• _Problem statement_
Look below for the line that contains "Guides (758, 92)", then copy it and each following line exactly, through and including the line that contains "Výskumná činnosť (47, 1500)".
───
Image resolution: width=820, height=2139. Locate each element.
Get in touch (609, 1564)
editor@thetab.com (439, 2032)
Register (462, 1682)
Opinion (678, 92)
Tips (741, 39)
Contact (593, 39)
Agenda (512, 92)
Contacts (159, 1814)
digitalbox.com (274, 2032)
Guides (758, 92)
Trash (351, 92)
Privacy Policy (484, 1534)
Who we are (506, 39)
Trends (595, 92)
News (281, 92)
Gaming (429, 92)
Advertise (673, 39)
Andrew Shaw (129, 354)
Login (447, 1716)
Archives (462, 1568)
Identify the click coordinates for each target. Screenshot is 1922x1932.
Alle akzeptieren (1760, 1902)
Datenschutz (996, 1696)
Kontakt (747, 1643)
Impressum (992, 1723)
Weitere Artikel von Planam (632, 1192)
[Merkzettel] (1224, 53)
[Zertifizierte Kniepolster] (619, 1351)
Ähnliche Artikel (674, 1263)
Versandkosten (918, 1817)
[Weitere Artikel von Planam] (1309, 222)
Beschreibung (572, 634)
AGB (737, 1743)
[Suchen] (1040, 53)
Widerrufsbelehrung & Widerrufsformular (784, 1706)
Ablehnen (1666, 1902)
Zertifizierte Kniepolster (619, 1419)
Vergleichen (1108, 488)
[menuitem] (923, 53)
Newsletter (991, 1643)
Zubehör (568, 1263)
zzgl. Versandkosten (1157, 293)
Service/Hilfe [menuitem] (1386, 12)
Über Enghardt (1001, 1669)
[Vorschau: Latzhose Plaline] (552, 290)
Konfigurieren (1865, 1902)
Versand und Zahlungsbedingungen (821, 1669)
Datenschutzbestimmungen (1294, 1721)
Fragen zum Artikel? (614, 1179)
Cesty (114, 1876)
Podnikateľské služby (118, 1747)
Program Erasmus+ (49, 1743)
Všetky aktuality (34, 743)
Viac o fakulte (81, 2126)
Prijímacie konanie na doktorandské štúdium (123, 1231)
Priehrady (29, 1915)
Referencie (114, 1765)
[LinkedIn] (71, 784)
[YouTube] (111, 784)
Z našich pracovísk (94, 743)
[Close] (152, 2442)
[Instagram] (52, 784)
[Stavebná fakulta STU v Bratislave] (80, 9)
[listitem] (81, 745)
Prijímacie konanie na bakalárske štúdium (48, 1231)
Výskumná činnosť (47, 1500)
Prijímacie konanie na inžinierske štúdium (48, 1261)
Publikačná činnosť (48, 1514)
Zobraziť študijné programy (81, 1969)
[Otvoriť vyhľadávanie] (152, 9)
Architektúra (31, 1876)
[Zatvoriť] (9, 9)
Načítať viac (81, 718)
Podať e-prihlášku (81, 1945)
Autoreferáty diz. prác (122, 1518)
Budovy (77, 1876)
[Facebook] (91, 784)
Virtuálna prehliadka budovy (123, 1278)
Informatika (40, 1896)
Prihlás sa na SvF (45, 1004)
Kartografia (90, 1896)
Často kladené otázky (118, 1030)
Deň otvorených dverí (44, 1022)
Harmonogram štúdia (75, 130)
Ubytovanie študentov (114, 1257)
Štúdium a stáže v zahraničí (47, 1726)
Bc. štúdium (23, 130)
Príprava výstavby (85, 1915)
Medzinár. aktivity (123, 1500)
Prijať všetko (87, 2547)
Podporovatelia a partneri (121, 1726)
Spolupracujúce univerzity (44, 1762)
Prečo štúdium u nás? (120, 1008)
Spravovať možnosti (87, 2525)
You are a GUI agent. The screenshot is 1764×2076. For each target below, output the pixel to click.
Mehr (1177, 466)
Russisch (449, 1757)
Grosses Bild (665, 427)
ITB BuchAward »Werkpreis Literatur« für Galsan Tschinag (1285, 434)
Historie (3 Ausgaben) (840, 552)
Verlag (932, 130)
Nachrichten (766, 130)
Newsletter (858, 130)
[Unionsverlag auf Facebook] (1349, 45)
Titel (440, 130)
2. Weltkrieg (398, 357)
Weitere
───
• _Task answer_
Guides (758, 92)
Trash (351, 92)
Privacy Policy (484, 1534)
Who we are (506, 39)
Trends (595, 92)
News (281, 92)
Gaming (429, 92)
Advertise (673, 39)
Andrew Shaw (129, 354)
Login (447, 1716)
Archives (462, 1568)
Identify the click coordinates for each target. Screenshot is 1922x1932.
Alle akzeptieren (1760, 1902)
Datenschutz (996, 1696)
Kontakt (747, 1643)
Impressum (992, 1723)
Weitere Artikel von Planam (632, 1192)
[Merkzettel] (1224, 53)
[Zertifizierte Kniepolster] (619, 1351)
Ähnliche Artikel (674, 1263)
Versandkosten (918, 1817)
[Weitere Artikel von Planam] (1309, 222)
Beschreibung (572, 634)
AGB (737, 1743)
[Suchen] (1040, 53)
Widerrufsbelehrung & Widerrufsformular (784, 1706)
Ablehnen (1666, 1902)
Zertifizierte Kniepolster (619, 1419)
Vergleichen (1108, 488)
[menuitem] (923, 53)
Newsletter (991, 1643)
Zubehör (568, 1263)
zzgl. Versandkosten (1157, 293)
Service/Hilfe [menuitem] (1386, 12)
Über Enghardt (1001, 1669)
[Vorschau: Latzhose Plaline] (552, 290)
Konfigurieren (1865, 1902)
Versand und Zahlungsbedingungen (821, 1669)
Datenschutzbestimmungen (1294, 1721)
Fragen zum Artikel? (614, 1179)
Cesty (114, 1876)
Podnikateľské služby (118, 1747)
Program Erasmus+ (49, 1743)
Všetky aktuality (34, 743)
Viac o fakulte (81, 2126)
Prijímacie konanie na doktorandské štúdium (123, 1231)
Priehrady (29, 1915)
Referencie (114, 1765)
[LinkedIn] (71, 784)
[YouTube] (111, 784)
Z našich pracovísk (94, 743)
[Close] (152, 2442)
[Instagram] (52, 784)
[Stavebná fakulta STU v Bratislave] (80, 9)
[listitem] (81, 745)
Prijímacie konanie na bakalárske štúdium (48, 1231)
Výskumná činnosť (47, 1500)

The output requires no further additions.